Still, it does occasionally lead to the question: What bonds us now?

  • Joe Duea

    “Still, it does occasionally lead to the question: What bonds us now?”

    It seems to be everyone’s fear of change…

  • http://scottolstad.com/ Scott Danger

    Sports!

    One of the last major shared experiences left in our country. Sure, it’s easier to DVR/Tivo a game now and watch it later … but you lose something when you don’t watch it LIVE. Watching the game doesn’t matter as much once you know the outcome. And social media makes it fun to watch sporting events live so you can participate in the online dialogue with friends.

  • kevinfromminneapolis

    Went to Universal about 10 years ago with my family on Christmas Eve. The lines then were tolerable but if I ever go back I’m buying the VIP ticket without a second thought. Especially if I have kids. In fact, I can’t think of any reason why I would go there if I didn’t have kids.

  • jaime

    I do have to say I get excited when I pull up next to a car and they are listening to the same radio station as me (usually The Current). It really does feel like a shared experience even though nothing is really exchanged.

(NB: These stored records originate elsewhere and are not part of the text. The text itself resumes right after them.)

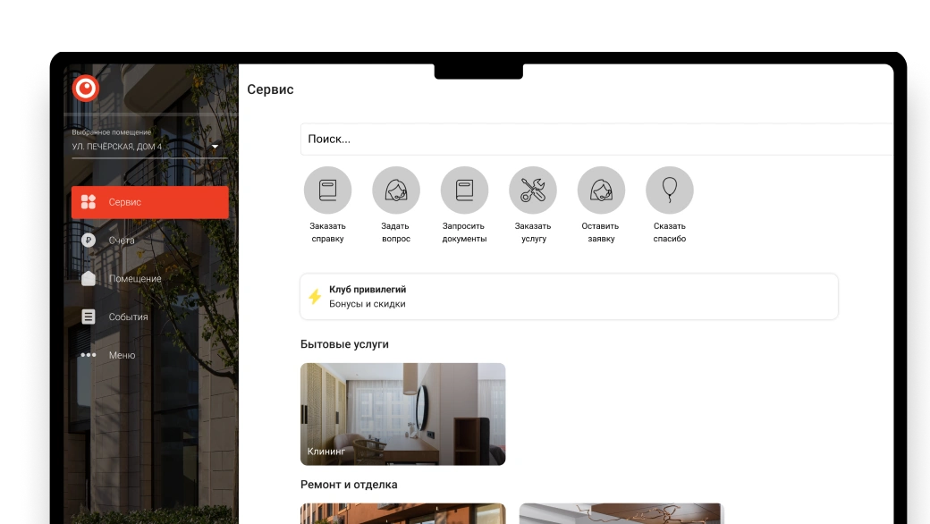
Task: Open the Клуб привилегий banner
Action: click(569, 297)

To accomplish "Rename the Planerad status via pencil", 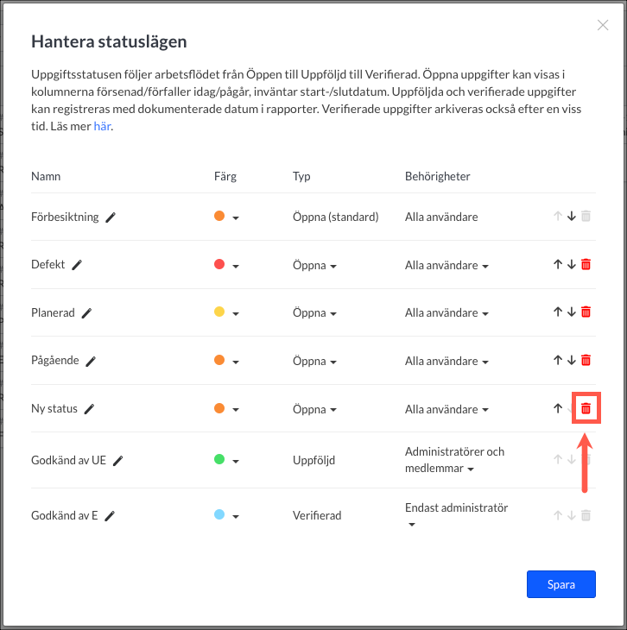I will pos(86,313).
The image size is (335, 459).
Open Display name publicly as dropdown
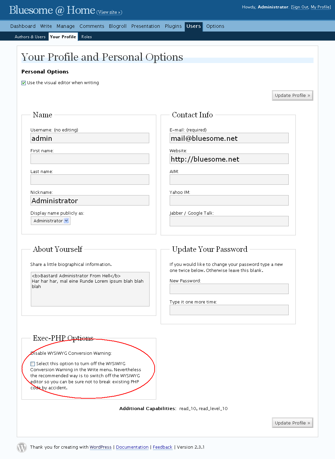pos(51,221)
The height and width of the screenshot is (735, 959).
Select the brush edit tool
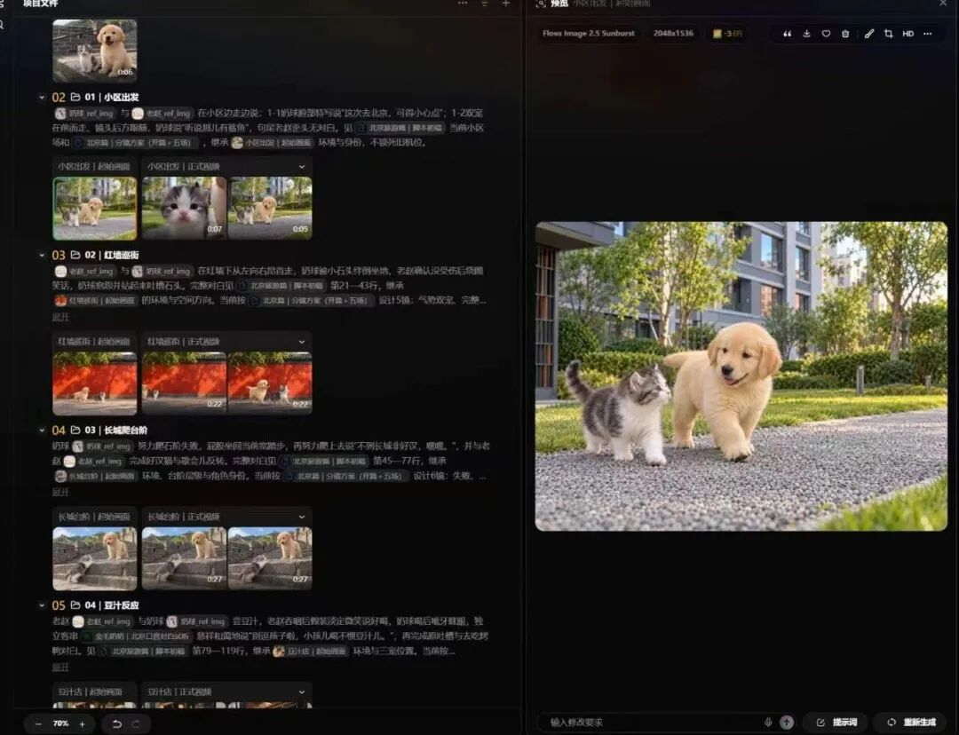click(x=869, y=34)
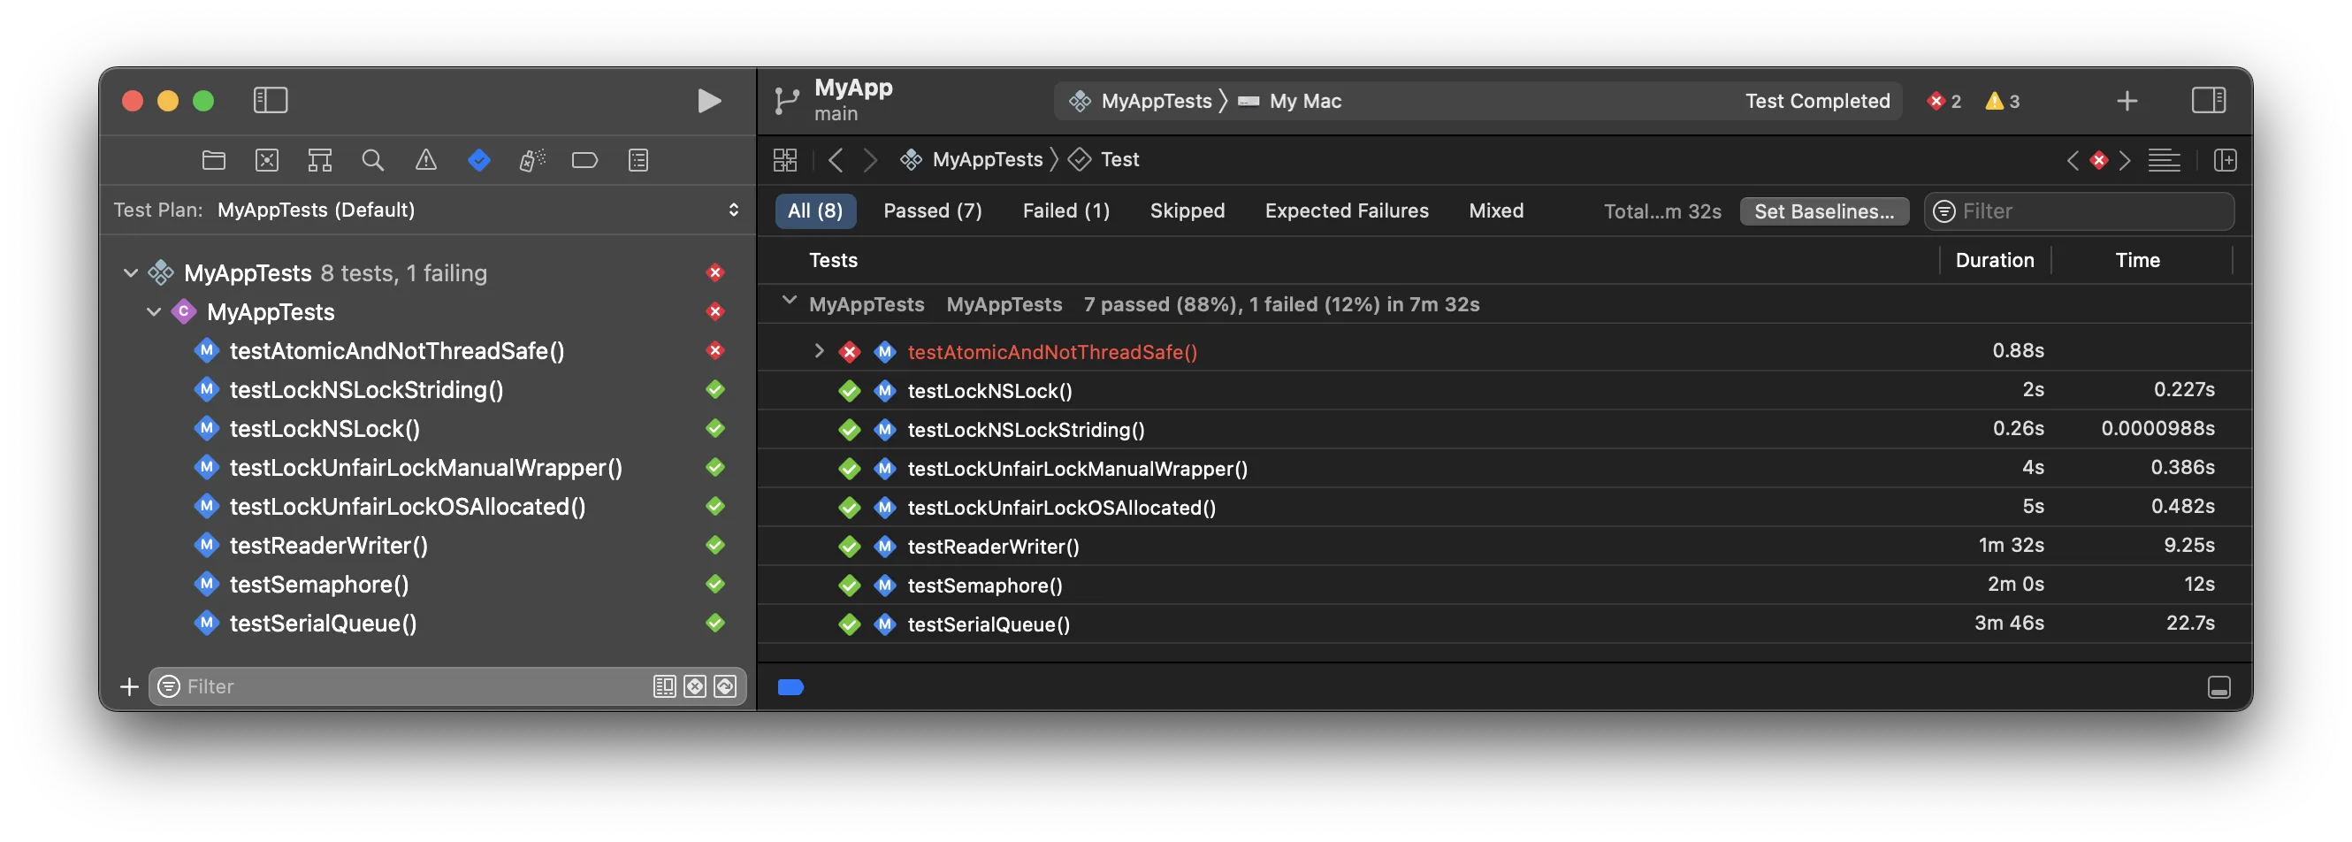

    Although I like the act of actually going to a polling location to vote, I would rather have a larger voter turn out. So if voting online helps that number increase, I’m not opposed. But those people would miss out on the sticker. :)

  • John Peschken

    My Dad’s generation had a couple of bonding experiences. He was born in 1917, so grew up in the depression, joined the CCC, and was a fighter pilot in WWII. All of those experiences helped to bond people of his generation; maybe more than other recent trends in theme parks and social media have broken those bonds. WWII was the last war that had clear public support. We had the draft in Vietnam, but it did not bind us, it tore us apart.

    What binds us now? If the gap between rich and poor gets large enough, maybe a revolution.

  • MikeB

    I’m in favor of online voting. Especially since voting on a Tuesday in November will never change. The more participation, the better.

  • Tyler

    I would argue that broadcast TV (before the prevalence of cable) also was a national bonding agent.

    What bonds us now? Disasters. “Did you see the tornado…?”

  • Jim G

    Voting on-line? Yes, we would lose the bonding experience, but I heard today that only 49% of those voters eligible to vote for President did so in the past election. We can’t, or rather don’t, have a democracy because of this low participation rate. If we can collect billions of data points on Americans everyday we should be able to vote on-line and find a way to make it work. Another more democratic solution would be to give everyone a day off on election day and vote on-line too.

  • kevinfromminneapolis

    I don’t think voting online would rob us of the experience any more than voting absentee or by mail does. I haven’t waited in a line to vote since 2004, my only recollection of that is the girl with a shirt that said “John Edwards is hot.”